艾莉梅于两年前甚至更早的时候就开始开发针对高级持续性威胁的自主威胁搜寻项目,以此来应对勒索软件等威胁,Aissi称其为任何企业中最为生死攸关且代价高昂的威胁。该项目为艾莉梅赢得了IT领域成就斐然的首席信息官百佳奖。
2019年12月,Emisoft的恶意软件实验室发布了一份有关《全国勒索软件现状》的报告,该报告发现,美国在2019年遭受了“前所未有且毫不留情的勒索软件攻击”,其潜在成本逾75亿美元,其中包括赎金支付、数据恢复、法院调查和收益损失。

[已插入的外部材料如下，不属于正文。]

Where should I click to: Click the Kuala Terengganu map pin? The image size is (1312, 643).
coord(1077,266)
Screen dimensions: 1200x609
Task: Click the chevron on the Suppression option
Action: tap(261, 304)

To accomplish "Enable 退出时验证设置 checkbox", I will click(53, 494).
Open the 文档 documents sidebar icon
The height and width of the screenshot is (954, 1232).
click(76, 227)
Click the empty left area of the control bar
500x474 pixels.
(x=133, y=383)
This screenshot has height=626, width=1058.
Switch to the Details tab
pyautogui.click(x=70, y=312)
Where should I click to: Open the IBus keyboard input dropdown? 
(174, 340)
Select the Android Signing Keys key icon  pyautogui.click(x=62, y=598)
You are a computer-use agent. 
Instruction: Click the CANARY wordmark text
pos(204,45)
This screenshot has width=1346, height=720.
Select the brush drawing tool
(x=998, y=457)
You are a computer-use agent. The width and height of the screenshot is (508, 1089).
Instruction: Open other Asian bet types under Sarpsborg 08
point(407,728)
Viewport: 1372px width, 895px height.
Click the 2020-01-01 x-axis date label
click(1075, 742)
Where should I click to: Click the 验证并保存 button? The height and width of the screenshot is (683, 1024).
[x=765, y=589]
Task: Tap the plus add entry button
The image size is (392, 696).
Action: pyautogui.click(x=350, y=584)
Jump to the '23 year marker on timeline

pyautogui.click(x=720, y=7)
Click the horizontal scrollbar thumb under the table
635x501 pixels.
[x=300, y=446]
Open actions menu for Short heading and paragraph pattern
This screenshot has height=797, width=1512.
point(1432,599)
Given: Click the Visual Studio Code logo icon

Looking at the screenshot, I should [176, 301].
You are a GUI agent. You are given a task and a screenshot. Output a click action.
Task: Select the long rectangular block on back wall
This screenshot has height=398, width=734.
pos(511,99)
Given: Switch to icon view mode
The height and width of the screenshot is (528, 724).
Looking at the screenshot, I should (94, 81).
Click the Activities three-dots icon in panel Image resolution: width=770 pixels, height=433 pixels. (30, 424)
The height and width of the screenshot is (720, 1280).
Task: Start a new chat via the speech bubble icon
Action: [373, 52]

Aissi说:“本行业和类似行业所面临的最大威胁就是勒索软件。勒索软件对所有公司产生了灾难性影响。在SaaS类公司中,当服务中断数日或数周时,这就是灾难。”
主动应对勒索软件
Aissi说,由于传统的勒索软件防护技术提供静态威胁防护,因此它们遇到了难题,即很难跟上新出现的复杂勒索软件技术。主动从以往的勒索软件攻击中学习,以此来了解新的危害指标,发现新的规避技术,然后使用这些技术。艾莉梅的自主威胁搜寻(Autonomous Threat Hunting)程序就是这么做的,该程序利用威胁情报、预测分析、人工智能以及约定俗成的危害指标(IOC)来将其引入现有的安全控制中。
有效的威胁情报程序所面临的最大难题之一就是庞大的数据量。艾莉梅首先通过人工处理危害指标(IOC)上的数据并将这些洞察提供给各种安全工具。但是,一旦打下了这样的基础,Aissi及其团队便进行了“非常积极的自动化之旅”,从而使该组织能够及时采取行动。
Aissi说:“我们将不同来源的数据的汇总自动化,将验证自动化,还将针对安全操作的警报自动化。这可以说是我们旅途中的大跃进。”
另一个重大步骤是:获取行政管理层和利益相关者的支持。Aissi初期与高级行政团队、董事会、监管机构和执行顾问委员会一一会晤。
Aissi说:“过去三年中,我已经对威胁搜寻程序进行了大量验证。我们征集了很多与此相关的意见。我们正在执行一个明确的计划和路线图,但还没有完成。”
与许多大型转型项目一样,变革管理也已成为必不可少的组成部分。
Aissi说:“从变革管理的角度来看,很多影响实际上是对安全运营团队和工程团队的影响。其中许多功能往往是手动的,安全分析人员必须去收集威胁信息并手动将这些信息录入到各种工具中。我们必须对此进行调整并培训安全分析人员和工程师采用这种新的自主方式。”
变革管理对Aissi而言尤为重要,因为“自主威胁搜寻”计划并不是一个独立的计划。如今,它已与网络安全组织的所有工作捆绑在一起,包括漏洞管理程序和补丁程序管理。不过,这样做的好处是免去了手动进行的威胁搜寻任务,使安全工程师和安全分析人员可以从事其他任务,团队也不必继续使用只能进行静态监视和检测的几种安全工具。
该项目还需要高水平的跨部门合作。安全团队与工程,基础设施,云端和质量保证紧密合作,以发现可能受到勒索软件影响的所有重要资产以及用以传播恶意软件的所有网络协议。这些团队还要合作进行业务影响评估,以评估勒索软件的潜在影响。安全性还要与法律,隐私,重要客户和执法机构进行协调,以确保技术的自治层面与法律和隐私义务保持一致。
Aissi表示,该程序已将安全运营效率提高了大约35%,并导致对威胁的早期发现能力提高了约10倍,它还使解决新威胁的速度提高了约60%。
Aissi给试图启动威胁搜寻程序的其他安全专业人员提了个建议,那就是采取战略性的,长期的观点。
Aissi说:“自主威胁搜寻绝非短期内想启用就启用的东西。这需要人们进行大量的规划,需要进行大量人员和工具方面的培训,需要大量的明确的服务水平协议,投资,集成和自动化。”
Aissi还强调说,你必须先建立强大的威胁情报功能,然后才能进行威胁搜寻。最后,他说,请确保你与公司中的其他利益相关者协调该程序。